Every line in the entries where "computer" is found should be copied.

[Opening TASK INPUTS section]

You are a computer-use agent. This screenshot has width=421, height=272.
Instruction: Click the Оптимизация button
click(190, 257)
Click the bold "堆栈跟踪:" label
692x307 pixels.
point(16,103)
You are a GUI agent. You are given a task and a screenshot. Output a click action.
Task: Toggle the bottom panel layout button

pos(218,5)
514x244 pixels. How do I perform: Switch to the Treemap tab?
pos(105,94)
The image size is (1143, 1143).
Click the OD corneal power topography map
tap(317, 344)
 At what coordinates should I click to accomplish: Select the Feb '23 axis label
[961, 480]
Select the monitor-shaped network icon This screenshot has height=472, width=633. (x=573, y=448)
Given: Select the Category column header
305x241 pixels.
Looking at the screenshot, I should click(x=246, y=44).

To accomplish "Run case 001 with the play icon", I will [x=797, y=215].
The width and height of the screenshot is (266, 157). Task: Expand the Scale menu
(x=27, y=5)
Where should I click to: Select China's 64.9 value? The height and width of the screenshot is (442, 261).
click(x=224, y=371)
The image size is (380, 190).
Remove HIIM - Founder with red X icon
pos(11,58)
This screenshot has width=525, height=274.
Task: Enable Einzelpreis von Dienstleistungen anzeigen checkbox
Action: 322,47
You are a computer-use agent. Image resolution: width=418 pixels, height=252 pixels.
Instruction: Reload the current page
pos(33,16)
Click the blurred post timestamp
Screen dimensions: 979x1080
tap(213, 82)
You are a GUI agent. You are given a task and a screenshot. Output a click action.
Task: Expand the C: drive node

[Closing TASK INPUTS section]

- SOLVED PROBLEM -
You are a computer-use agent. This screenshot has width=421, height=272.
You are a computer-use agent. Image resolution: width=418 pixels, height=252 pixels.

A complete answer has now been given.